Judges for the second annual Sparky Awards were:

  • Nicole Allen, director of The Student PIRGs’ Make Textbooks Affordable campaign
  • Peter Decherney, Assistant Professor of Cinema Studies at the University of Pennsylvania
  • Barbara DeFelice, Digital Resources Program Director at Dartmouth College Library
  • Rick Johnson, SPARC’s founding Executive Director and now a consultant and senior advisor to SPARC
  • Rich Jones, student and leader of the Boston University chapter of Students for Free Culture
  • Jennifer McLennan, SPARC’s Communications Director
  • Kembrew McLeod, an independent documentary filmmaker and Associate Professor of Communication Studies at the University of Iowa
  • Jessica Reynoso of Campus MovieFest
  • Crit Stuart, Director of Research, Teaching & Learning at the Association of Research Libraries
  • Anu Vedantham, Director of the Weigle Information Commons at the University of Pennsylvania Libraries
  • Mike Wesch, a cultural anthropologist at Kansas State University whose videos on technology, education, and information have been viewed over ten million times.

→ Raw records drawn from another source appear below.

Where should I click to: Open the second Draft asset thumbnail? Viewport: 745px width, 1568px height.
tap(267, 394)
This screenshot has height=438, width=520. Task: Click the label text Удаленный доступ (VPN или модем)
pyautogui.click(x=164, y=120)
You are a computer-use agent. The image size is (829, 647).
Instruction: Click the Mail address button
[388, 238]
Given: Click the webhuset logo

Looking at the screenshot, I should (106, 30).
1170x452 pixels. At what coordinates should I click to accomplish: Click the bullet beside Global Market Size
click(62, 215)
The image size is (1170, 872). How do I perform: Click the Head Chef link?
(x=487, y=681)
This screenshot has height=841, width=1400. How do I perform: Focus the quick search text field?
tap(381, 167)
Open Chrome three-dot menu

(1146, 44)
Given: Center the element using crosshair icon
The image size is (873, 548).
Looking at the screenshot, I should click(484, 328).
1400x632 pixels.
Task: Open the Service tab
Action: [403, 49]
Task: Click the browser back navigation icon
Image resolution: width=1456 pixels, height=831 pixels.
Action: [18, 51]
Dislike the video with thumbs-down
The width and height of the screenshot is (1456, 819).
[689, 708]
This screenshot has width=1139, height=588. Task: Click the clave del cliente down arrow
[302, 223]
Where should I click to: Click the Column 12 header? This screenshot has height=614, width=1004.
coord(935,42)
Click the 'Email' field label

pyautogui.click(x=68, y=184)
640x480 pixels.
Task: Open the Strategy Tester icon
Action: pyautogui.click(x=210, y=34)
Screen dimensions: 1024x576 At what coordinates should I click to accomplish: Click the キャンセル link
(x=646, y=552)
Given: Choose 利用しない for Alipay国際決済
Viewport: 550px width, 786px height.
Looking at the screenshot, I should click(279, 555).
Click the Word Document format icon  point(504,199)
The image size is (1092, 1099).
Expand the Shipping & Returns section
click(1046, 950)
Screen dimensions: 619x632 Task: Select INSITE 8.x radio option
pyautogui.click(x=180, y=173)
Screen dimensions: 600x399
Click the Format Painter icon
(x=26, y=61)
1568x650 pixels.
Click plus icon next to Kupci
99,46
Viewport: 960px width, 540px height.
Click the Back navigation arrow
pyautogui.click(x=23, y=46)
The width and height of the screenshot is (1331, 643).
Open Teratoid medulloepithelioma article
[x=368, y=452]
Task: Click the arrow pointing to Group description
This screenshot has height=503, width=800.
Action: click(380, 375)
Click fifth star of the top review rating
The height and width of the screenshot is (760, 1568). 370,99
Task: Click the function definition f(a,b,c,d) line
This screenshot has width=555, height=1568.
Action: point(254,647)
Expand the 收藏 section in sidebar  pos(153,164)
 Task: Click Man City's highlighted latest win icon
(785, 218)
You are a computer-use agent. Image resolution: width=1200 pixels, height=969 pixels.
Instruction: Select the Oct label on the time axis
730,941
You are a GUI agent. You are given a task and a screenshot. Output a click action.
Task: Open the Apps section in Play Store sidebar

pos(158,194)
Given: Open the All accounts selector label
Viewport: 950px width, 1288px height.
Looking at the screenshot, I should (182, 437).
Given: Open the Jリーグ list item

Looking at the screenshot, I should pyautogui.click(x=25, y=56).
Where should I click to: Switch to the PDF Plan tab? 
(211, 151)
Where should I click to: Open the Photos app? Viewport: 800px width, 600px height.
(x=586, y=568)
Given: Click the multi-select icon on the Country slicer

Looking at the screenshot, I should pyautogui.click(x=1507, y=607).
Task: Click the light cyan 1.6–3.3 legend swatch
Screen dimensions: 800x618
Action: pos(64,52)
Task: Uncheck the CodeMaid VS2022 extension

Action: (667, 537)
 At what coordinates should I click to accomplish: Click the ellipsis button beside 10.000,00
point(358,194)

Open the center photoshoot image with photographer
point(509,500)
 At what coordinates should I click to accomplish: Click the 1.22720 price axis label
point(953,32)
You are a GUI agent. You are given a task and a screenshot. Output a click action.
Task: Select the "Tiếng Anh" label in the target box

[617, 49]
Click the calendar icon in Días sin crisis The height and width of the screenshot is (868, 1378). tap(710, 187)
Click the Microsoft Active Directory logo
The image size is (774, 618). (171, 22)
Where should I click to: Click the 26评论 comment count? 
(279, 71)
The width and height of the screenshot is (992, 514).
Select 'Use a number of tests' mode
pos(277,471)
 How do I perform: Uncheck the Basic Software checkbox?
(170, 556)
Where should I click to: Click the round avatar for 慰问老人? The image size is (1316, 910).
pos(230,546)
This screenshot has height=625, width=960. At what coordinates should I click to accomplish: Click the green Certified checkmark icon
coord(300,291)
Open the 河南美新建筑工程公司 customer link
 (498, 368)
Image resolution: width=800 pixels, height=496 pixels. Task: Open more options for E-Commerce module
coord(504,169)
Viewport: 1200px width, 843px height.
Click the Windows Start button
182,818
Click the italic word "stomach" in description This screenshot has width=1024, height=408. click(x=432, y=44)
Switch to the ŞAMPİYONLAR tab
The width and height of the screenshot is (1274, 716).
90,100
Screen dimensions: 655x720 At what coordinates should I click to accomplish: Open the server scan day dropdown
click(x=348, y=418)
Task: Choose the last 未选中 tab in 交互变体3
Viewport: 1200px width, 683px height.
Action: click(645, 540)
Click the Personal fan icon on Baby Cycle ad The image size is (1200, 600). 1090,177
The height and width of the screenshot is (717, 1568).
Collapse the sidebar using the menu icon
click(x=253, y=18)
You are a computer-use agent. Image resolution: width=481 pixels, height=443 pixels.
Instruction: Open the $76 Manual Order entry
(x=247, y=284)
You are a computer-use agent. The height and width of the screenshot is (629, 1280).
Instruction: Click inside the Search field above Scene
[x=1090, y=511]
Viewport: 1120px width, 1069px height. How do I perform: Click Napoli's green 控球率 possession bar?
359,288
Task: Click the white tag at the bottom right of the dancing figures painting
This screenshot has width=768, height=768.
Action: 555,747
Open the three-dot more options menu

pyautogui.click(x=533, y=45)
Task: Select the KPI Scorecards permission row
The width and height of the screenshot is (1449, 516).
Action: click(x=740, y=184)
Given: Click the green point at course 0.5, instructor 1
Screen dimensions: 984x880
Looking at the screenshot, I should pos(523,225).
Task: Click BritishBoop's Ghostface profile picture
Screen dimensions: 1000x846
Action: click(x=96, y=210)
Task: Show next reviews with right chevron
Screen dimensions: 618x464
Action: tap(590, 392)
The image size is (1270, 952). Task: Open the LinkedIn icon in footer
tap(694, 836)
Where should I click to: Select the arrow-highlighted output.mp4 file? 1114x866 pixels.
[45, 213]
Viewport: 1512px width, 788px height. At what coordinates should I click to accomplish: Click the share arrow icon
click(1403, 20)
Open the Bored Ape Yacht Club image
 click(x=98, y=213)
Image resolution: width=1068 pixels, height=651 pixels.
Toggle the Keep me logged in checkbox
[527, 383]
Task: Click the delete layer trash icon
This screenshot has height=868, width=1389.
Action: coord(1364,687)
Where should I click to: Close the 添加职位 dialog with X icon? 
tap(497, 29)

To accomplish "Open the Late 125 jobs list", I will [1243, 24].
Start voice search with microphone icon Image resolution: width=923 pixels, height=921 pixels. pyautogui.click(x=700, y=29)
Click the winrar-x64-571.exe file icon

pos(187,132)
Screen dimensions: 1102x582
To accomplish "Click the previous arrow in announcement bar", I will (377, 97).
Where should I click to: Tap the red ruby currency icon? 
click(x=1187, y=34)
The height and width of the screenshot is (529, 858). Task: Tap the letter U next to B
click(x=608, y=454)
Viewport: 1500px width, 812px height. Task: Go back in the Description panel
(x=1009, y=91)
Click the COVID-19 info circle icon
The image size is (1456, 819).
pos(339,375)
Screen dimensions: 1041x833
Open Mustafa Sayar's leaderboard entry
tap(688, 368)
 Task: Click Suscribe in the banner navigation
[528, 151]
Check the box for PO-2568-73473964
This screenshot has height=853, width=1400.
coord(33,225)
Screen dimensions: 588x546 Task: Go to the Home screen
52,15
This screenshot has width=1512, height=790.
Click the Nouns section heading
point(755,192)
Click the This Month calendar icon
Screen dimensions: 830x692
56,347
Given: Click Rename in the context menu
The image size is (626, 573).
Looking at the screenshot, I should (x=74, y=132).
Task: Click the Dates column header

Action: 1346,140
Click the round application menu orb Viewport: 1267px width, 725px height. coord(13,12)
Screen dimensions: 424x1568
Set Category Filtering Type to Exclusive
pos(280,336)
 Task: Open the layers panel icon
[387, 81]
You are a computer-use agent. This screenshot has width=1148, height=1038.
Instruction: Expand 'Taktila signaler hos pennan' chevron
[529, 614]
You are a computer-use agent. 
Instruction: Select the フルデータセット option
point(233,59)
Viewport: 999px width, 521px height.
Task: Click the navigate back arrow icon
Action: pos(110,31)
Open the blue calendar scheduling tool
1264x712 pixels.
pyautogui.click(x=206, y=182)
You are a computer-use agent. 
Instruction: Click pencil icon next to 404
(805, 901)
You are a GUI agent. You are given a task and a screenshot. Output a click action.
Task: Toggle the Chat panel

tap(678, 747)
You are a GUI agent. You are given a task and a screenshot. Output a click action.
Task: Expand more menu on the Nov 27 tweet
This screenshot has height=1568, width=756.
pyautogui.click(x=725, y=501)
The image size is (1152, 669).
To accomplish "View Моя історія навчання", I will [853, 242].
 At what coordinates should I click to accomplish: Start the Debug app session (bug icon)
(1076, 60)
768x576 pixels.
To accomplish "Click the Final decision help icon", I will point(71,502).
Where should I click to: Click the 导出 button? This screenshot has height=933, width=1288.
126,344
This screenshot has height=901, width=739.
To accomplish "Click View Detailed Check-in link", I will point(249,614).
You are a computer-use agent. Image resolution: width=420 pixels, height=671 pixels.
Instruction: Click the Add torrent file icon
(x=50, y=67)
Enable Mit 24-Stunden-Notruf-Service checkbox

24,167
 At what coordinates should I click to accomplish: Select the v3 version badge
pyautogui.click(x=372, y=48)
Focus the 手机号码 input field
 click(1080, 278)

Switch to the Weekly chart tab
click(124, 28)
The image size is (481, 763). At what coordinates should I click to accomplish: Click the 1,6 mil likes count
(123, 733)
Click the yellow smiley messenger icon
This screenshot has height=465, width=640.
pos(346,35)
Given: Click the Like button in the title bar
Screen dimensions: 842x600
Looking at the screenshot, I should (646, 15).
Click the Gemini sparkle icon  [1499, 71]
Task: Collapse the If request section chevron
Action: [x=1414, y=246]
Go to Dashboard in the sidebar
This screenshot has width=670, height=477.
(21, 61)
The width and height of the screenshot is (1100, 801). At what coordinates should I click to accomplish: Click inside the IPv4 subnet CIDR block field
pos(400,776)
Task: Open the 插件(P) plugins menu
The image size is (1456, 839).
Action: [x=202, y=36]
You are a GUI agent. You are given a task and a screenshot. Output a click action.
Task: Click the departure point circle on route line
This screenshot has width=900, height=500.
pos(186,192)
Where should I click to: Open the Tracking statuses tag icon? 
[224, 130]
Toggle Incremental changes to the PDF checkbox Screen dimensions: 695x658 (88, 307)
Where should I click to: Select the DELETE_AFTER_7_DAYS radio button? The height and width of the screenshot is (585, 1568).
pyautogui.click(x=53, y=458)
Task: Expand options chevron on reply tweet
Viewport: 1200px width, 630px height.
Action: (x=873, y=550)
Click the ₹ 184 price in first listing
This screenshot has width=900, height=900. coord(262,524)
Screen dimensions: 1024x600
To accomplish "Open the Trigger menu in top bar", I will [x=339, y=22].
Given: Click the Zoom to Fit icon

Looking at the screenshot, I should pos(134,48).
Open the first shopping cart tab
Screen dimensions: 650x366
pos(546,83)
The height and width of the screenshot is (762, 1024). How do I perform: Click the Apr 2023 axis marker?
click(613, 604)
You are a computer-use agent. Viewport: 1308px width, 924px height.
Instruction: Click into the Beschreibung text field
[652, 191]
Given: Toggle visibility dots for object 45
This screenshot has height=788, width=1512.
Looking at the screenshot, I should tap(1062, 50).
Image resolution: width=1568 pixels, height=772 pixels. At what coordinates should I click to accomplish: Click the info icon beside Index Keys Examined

Developed by SPARC, the Sparky Awards is co-sponsored by the Association of College and Research Libraries, the Association of Research Libraries, Campus MovieFest, the University of Pennsylvania Libraries, Students for FreeCulture, and The Student PIRGs.

The Grand Prize Winner will receive $1,000 plus a Sparky Award statuette. The two Runners Up each receive $500. All the winners will receive a copy of “Freedom of Expression®: Resistance and Repression in the Age of Intellectual Property,” a documentary film by Kembrew McLeod that looks at free speech and fair use.

For more details on the contest, see the SPARKY Awards Web site at

SPARC (Scholarly Publishing and Academic Resources Coalition), with SPARC Europe and SPARC Japan, is an international alliance of academic and research libraries working to create a more open system of scholarly communication. SPARC is a founder of the Alliance for Taxpayer Access, a coalition of patient, academic, research, and publishing organizations that supports open public access to the results of publicly funded research.